Dat betekent dat dit soort dreigingen tegengegaan moet worden in overeenstemming met het toepasselijke recht en met gebruikmaking van juridisch verantwoorde middelen, mogelijkheden en faciliteiten. Het optreden tegen en weerstand bieden aan dit soort dreigingen is bovendien veelal al elders belegd binnen de rijksoverheid (politie, NCSC, (M/A)IVD, BZK, NCTV).

(3)

Pagina 3 van 8 B. BEVOEGDHEDENKADER

Om te kunnen beoordelen van welke bevoegdheden gebruik gemaakt kan worden, moet eerst naar de grondslag voor de specifieke activiteit/inzet gekeken worden. Dit is niet anders dan bij reguliere inzet, waar de bevoegdheden (Rules of Engagement) alleen bepaald kunnen worden aan de hand van de grondslag van de operatie.

Inzet

1. Bij uitoefening van het statelijke recht op (collectieve) zelfverdediging, worden de bevoegdheden bepaald door de reikwijdte van het statelijke recht op zelfverdediging, mensenrechten en het humanitair oorlogsrecht.

Persoonsgegevens mogen worden verwerkt voor zover dat binnen de grenzen van het oorlogsrecht en mensenrechten noodzakelijk is voor de uitoefening van zelfverdediging. De Regeling

Gegevensbescherming Militaire Operaties (RGMO) is van toepassing.

2. Bij inzet op grond van een mandaat van de VN-Veiligheidsraad, worden de bevoegdheden bepaald door de autorisaties die de VN-Veiligheidsraad geeft.
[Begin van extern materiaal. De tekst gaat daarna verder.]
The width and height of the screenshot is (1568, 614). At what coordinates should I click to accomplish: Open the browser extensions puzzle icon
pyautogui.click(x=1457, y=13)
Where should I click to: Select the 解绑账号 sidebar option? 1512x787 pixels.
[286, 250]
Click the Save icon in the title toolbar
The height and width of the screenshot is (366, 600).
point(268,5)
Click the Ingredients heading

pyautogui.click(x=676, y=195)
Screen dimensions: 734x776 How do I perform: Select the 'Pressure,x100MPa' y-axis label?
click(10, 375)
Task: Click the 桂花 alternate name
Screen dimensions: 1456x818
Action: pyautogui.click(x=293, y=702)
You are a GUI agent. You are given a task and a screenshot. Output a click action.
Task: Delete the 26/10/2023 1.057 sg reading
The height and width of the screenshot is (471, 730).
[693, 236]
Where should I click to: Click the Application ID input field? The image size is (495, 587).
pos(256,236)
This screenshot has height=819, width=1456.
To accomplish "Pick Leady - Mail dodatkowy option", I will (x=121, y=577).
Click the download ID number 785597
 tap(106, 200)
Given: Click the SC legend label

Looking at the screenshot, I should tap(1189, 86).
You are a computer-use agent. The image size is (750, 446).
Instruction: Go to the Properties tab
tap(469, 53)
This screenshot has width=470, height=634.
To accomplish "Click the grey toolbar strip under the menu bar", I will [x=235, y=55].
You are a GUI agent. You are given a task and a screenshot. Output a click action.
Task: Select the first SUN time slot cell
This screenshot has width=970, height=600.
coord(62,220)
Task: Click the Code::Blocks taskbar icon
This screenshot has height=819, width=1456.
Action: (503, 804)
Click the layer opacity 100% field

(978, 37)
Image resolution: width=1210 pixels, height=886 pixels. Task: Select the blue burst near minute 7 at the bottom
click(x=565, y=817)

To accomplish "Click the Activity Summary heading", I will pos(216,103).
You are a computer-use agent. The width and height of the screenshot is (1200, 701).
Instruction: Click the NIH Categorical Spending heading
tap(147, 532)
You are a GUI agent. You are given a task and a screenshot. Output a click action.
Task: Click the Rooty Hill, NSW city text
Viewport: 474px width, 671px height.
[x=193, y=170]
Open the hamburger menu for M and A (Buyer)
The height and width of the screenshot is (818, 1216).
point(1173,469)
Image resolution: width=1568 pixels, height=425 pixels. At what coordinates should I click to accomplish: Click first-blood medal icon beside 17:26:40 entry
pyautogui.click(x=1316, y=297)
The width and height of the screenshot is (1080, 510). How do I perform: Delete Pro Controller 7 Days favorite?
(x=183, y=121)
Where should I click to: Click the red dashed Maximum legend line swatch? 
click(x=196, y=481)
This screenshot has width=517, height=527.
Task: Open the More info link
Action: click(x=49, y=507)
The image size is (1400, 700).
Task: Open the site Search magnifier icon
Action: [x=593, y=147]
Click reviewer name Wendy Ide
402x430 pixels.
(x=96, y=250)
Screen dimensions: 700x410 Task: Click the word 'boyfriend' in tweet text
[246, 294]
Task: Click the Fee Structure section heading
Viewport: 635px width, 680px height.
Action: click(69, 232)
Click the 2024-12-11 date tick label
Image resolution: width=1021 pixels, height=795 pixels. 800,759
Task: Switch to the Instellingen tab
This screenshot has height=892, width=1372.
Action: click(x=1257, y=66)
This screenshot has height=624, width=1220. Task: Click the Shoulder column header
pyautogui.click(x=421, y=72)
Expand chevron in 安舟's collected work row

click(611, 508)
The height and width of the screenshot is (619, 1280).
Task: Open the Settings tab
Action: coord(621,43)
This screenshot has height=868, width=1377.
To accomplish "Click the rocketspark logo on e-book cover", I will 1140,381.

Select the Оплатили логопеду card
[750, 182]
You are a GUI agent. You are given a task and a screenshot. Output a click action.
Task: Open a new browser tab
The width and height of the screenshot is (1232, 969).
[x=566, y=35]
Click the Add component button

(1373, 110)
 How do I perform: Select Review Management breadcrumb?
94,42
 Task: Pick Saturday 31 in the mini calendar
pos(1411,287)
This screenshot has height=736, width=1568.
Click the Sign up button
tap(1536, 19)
a. Als er sprake is van een VN gemandateerde operatie, mogen persoonsgegevens worden verwerkt voor zover dat binnen de grenzen van het VN mandaat en mensenrechten noodzakelijk is voor de uitvoering van het mandaat. De Regeling Gegevensbescherming Militaire Operaties (RGMO) is van toepassing.

b. Als er sprake is van een VN geleide operatie, vindt eventuele verwerking van persoonsgegevens plaats onder verantwoordelijkheid van de VN en zijn de VN bepalingen daarop van toepassing.

3. Bij inzet op grond van toestemming van het gastland, is de inhoud van de toestemming bepalend voor de toegestane activiteiten en de eventuele bevoegdheden om die activiteiten uit te mogen voeren.

De toestemming kan betrekking hebben op een andere grondslag (bijvoorbeeld collectieve zelfverdediging), waarbij ook de bevoegdheden van die andere grondslag van toepassing zijn.

Toestemming van een gastland biedt echter geen zelfstandige grondslag voor bevoegdheden.

4. Bij inzet zonder specifieke juridische grondslag mogen alleen activiteiten uitgevoerd worden die geen wettelijke bevoegdheid vereisen en waarbij geen (inter)nationaal recht geschonden wordt. Dat betekent dat er op basis van dit soort inzet geen persoonsgegevens verwerkt mogen worden.

5. Bij inzet op grond van Militaire Bijstand (MB) of Militaire Steunverlening in het Openbaar Belang (MSOB) heeft de krijgsmacht geen eigen bevoegdheden. Er mogen in dat geval alleen bevoegdheden uitgeoefend worden van het ondersteunde civiele gezag. De uitoefening van die bevoegdheden vindt plaats onder aansturing en verantwoordelijkheid van dat civiele gezag.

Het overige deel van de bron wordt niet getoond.